EXERCISE GOAL
Would you print the records as they stand, down to the last character?

Dataset entries
○ ○ ○
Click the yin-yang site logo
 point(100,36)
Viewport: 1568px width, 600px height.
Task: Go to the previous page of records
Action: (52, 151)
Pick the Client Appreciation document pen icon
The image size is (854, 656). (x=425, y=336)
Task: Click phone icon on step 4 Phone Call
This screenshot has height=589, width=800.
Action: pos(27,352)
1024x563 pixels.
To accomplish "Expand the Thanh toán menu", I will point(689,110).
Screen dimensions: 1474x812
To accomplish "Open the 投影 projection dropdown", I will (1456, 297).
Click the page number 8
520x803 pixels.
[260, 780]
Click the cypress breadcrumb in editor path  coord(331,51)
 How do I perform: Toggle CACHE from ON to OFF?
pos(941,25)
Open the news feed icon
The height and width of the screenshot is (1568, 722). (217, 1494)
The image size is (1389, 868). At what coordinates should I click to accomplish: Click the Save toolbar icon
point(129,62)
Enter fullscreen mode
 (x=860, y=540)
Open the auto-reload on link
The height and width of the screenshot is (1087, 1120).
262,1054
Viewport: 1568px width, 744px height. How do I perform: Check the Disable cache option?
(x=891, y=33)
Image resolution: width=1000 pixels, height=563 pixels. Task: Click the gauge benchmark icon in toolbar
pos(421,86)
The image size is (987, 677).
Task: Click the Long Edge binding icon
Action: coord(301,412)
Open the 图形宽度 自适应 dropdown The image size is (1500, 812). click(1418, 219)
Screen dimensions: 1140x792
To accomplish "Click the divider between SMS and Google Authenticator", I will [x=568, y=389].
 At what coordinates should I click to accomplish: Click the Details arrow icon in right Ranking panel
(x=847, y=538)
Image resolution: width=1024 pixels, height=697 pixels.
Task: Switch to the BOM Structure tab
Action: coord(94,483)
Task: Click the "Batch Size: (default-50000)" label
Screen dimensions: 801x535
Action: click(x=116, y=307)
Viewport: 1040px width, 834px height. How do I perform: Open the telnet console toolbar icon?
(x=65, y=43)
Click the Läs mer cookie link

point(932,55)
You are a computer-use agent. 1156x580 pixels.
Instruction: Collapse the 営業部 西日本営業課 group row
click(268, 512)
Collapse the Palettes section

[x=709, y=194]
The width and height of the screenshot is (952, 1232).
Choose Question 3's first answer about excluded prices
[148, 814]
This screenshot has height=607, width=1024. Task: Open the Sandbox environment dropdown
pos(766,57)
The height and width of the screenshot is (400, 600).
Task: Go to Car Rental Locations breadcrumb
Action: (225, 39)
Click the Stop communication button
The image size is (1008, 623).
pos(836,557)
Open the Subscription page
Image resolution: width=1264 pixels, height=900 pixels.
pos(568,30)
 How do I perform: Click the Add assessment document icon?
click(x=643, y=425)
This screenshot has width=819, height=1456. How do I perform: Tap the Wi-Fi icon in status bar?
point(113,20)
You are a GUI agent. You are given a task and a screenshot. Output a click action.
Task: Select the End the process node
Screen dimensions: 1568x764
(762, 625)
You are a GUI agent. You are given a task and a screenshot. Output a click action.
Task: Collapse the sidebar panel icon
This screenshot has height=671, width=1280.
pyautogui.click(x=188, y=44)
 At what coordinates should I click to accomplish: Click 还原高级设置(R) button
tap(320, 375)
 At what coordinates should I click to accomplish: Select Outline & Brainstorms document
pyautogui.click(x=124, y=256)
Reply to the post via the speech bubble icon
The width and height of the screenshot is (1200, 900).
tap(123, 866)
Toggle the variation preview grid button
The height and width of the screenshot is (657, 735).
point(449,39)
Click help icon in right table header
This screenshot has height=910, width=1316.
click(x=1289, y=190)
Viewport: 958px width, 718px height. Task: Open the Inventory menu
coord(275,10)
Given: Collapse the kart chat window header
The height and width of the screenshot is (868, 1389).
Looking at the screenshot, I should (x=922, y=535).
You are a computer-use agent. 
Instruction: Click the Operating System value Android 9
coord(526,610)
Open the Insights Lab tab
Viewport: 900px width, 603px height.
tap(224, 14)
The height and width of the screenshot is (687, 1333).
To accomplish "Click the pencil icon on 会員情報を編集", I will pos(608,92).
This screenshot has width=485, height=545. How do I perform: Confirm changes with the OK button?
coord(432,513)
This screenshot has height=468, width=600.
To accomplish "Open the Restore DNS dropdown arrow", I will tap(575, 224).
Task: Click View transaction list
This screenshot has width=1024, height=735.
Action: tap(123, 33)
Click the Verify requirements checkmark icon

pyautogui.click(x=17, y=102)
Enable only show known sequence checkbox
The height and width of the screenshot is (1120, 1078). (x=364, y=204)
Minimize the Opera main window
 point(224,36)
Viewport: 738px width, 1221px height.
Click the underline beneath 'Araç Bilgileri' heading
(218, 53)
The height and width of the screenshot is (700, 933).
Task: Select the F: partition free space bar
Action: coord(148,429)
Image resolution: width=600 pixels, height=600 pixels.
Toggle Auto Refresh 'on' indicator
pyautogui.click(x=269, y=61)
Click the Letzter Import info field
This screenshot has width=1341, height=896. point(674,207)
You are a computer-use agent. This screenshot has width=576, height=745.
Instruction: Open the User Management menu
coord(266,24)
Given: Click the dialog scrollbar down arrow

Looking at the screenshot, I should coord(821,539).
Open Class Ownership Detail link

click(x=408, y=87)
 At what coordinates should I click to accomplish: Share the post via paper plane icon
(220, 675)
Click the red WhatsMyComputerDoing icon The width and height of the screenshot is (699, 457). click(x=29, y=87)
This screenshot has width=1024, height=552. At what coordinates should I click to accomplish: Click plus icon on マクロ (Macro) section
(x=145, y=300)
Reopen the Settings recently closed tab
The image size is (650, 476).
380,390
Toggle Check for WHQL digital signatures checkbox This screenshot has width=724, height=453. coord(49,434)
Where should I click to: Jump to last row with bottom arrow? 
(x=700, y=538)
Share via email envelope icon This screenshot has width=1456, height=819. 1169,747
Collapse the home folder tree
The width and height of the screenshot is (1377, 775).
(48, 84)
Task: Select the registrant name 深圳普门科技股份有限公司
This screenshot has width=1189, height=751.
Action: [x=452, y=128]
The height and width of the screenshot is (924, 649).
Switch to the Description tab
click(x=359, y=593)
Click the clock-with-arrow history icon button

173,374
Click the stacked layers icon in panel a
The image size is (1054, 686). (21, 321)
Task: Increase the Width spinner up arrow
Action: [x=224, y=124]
○ ○ ○
EXERCISE SOLUTION
Click the yin-yang site logo
 point(100,36)
Viewport: 1568px width, 600px height.
Task: Go to the previous page of records
Action: (52, 151)
Pick the Client Appreciation document pen icon
The image size is (854, 656). (x=425, y=336)
Task: Click phone icon on step 4 Phone Call
This screenshot has height=589, width=800.
Action: pos(27,352)
1024x563 pixels.
To accomplish "Expand the Thanh toán menu", I will point(689,110).
Screen dimensions: 1474x812
To accomplish "Open the 投影 projection dropdown", I will (1456, 297).
Click the page number 8
520x803 pixels.
[260, 780]
Click the cypress breadcrumb in editor path  coord(331,51)
 How do I perform: Toggle CACHE from ON to OFF?
pos(941,25)
Open the news feed icon
The height and width of the screenshot is (1568, 722). (217, 1494)
The image size is (1389, 868). At what coordinates should I click to accomplish: Click the Save toolbar icon
point(129,62)
Enter fullscreen mode
 (x=860, y=540)
Open the auto-reload on link
The height and width of the screenshot is (1087, 1120).
262,1054
Viewport: 1568px width, 744px height. How do I perform: Check the Disable cache option?
(x=891, y=33)
Image resolution: width=1000 pixels, height=563 pixels. Task: Click the gauge benchmark icon in toolbar
pos(421,86)
The image size is (987, 677).
Task: Click the Long Edge binding icon
Action: coord(301,412)
Open the 图形宽度 自适应 dropdown The image size is (1500, 812). click(1418, 219)
Screen dimensions: 1140x792
To accomplish "Click the divider between SMS and Google Authenticator", I will [x=568, y=389].
 At what coordinates should I click to accomplish: Click the Details arrow icon in right Ranking panel
(x=847, y=538)
Image resolution: width=1024 pixels, height=697 pixels.
Task: Switch to the BOM Structure tab
Action: coord(94,483)
Task: Click the "Batch Size: (default-50000)" label
Screen dimensions: 801x535
Action: click(x=116, y=307)
Viewport: 1040px width, 834px height. How do I perform: Open the telnet console toolbar icon?
(x=65, y=43)
Click the Läs mer cookie link

point(932,55)
You are a computer-use agent. 1156x580 pixels.
Instruction: Collapse the 営業部 西日本営業課 group row
click(268, 512)
Collapse the Palettes section

[x=709, y=194]
The width and height of the screenshot is (952, 1232).
Choose Question 3's first answer about excluded prices
[148, 814]
This screenshot has height=607, width=1024. Task: Open the Sandbox environment dropdown
pos(766,57)
The height and width of the screenshot is (400, 600).
Task: Go to Car Rental Locations breadcrumb
Action: (225, 39)
Click the Stop communication button
The image size is (1008, 623).
pos(836,557)
Open the Subscription page
Image resolution: width=1264 pixels, height=900 pixels.
pos(568,30)
 How do I perform: Click the Add assessment document icon?
click(x=643, y=425)
This screenshot has width=819, height=1456. How do I perform: Tap the Wi-Fi icon in status bar?
point(113,20)
You are a GUI agent. You are given a task and a screenshot. Output a click action.
Task: Select the End the process node
Screen dimensions: 1568x764
(762, 625)
You are a GUI agent. You are given a task and a screenshot. Output a click action.
Task: Collapse the sidebar panel icon
This screenshot has height=671, width=1280.
pyautogui.click(x=188, y=44)
 At what coordinates should I click to accomplish: Click 还原高级设置(R) button
tap(320, 375)
 At what coordinates should I click to accomplish: Select Outline & Brainstorms document
pyautogui.click(x=124, y=256)
Reply to the post via the speech bubble icon
The width and height of the screenshot is (1200, 900).
tap(123, 866)
Toggle the variation preview grid button
The height and width of the screenshot is (657, 735).
point(449,39)
Click help icon in right table header
This screenshot has height=910, width=1316.
click(x=1289, y=190)
Viewport: 958px width, 718px height. Task: Open the Inventory menu
coord(275,10)
Given: Collapse the kart chat window header
The height and width of the screenshot is (868, 1389).
Looking at the screenshot, I should (x=922, y=535).
You are a computer-use agent. 
Instruction: Click the Operating System value Android 9
coord(526,610)
Open the Insights Lab tab
Viewport: 900px width, 603px height.
tap(224, 14)
The height and width of the screenshot is (687, 1333).
To accomplish "Click the pencil icon on 会員情報を編集", I will pos(608,92).
This screenshot has width=485, height=545. How do I perform: Confirm changes with the OK button?
coord(432,513)
This screenshot has height=468, width=600.
To accomplish "Open the Restore DNS dropdown arrow", I will tap(575, 224).
Task: Click View transaction list
This screenshot has width=1024, height=735.
Action: tap(123, 33)
Click the Verify requirements checkmark icon

pyautogui.click(x=17, y=102)
Enable only show known sequence checkbox
The height and width of the screenshot is (1120, 1078). (x=364, y=204)
Minimize the Opera main window
 point(224,36)
Viewport: 738px width, 1221px height.
Click the underline beneath 'Araç Bilgileri' heading
(218, 53)
The height and width of the screenshot is (700, 933).
Task: Select the F: partition free space bar
Action: coord(148,429)
Image resolution: width=600 pixels, height=600 pixels.
Toggle Auto Refresh 'on' indicator
pyautogui.click(x=269, y=61)
Click the Letzter Import info field
This screenshot has width=1341, height=896. point(674,207)
You are a computer-use agent. This screenshot has width=576, height=745.
Instruction: Open the User Management menu
coord(266,24)
Given: Click the dialog scrollbar down arrow

Looking at the screenshot, I should coord(821,539).
Open Class Ownership Detail link

click(x=408, y=87)
 At what coordinates should I click to accomplish: Share the post via paper plane icon
(220, 675)
Click the red WhatsMyComputerDoing icon The width and height of the screenshot is (699, 457). click(x=29, y=87)
This screenshot has width=1024, height=552. At what coordinates should I click to accomplish: Click plus icon on マクロ (Macro) section
(x=145, y=300)
Reopen the Settings recently closed tab
The image size is (650, 476).
380,390
Toggle Check for WHQL digital signatures checkbox This screenshot has width=724, height=453. coord(49,434)
Where should I click to: Jump to last row with bottom arrow? 
(x=700, y=538)
Share via email envelope icon This screenshot has width=1456, height=819. 1169,747
Collapse the home folder tree
The width and height of the screenshot is (1377, 775).
(48, 84)
Task: Select the registrant name 深圳普门科技股份有限公司
This screenshot has width=1189, height=751.
Action: [x=452, y=128]
The height and width of the screenshot is (924, 649).
Switch to the Description tab
click(x=359, y=593)
Click the clock-with-arrow history icon button

173,374
Click the stacked layers icon in panel a
The image size is (1054, 686). (21, 321)
Task: Increase the Width spinner up arrow
Action: [x=224, y=124]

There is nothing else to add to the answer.